A picture of Cory and I riding the top floor and front seat of a Double Decker bus, the guy who took this picture thought we were a pair of North American Wanking tourists, which we are of course. Except tourists spend real money, we just walk around and ride the bus, people watching is my favorite passtime. For 3 bucks, you can see the city from north to south, east to west, AND if you wear a big oversized down patagonia jacket, then you can stuff three or four cold beers in your pockets and knowbody is the wiser. So here is my question now…How do you like them apples?

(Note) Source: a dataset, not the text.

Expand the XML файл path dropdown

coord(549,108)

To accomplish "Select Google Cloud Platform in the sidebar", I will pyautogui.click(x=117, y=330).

This is a picture Cory took of our last night in Dumby. Chaos decided to bless us with a delightful evening, who said Dumbarton isn’t beautiful? It’s as beautiful as anywhere I’ve ever seen, it’s different, but it’s beautiful. I fell off the crux in the sun on my last attempt and I wanted to punch the wall as hard as I could. I bit my lip and took it on the inside. I wanted to climb this route (so much) with Lydia as my witness and then get on that freaking plane for Colorado. But it just didn’t happen, and it won’t until it does. I know that sounds gay, but it’s true, for me to climb this, I’ll need everything to align, mental focus, physically strength, ideal weather and above all -a pinch of LUCK.
But if I was Steve McClure, I would require nothing more than an extra day. That reminds me, if any of you are still feeling generous about giving money, try contacting Steve, he’s about as nice a guy as the world provides and he’s in the best shape of any climber doing anything. He is my inspiration, him and Ben Moon.
Ben because of his style, he moves with confidence and power but he never flails, if there were points for style, he gets my vote, as for Steve, he’s in his mid thirties and he keeps getting better, he is a climbers climber. This year he is unstoppable, besides bagging two 9a’s or 9a+’s this spring, last week he flashed the second ascent of a 5.14a. I really think his talent needs to be unleashed, get out more and spread the joy of climbing to all corners. Has 5.14d been flashed yet?
Starting tomorrow we have five days, that means four climbing days at the most, but realistically three. The weather is looking spotty, but sometimes bad conditions can be quite good. So let’s pray for bad weather, good conditions and greater vibrations. Fingers Crossed.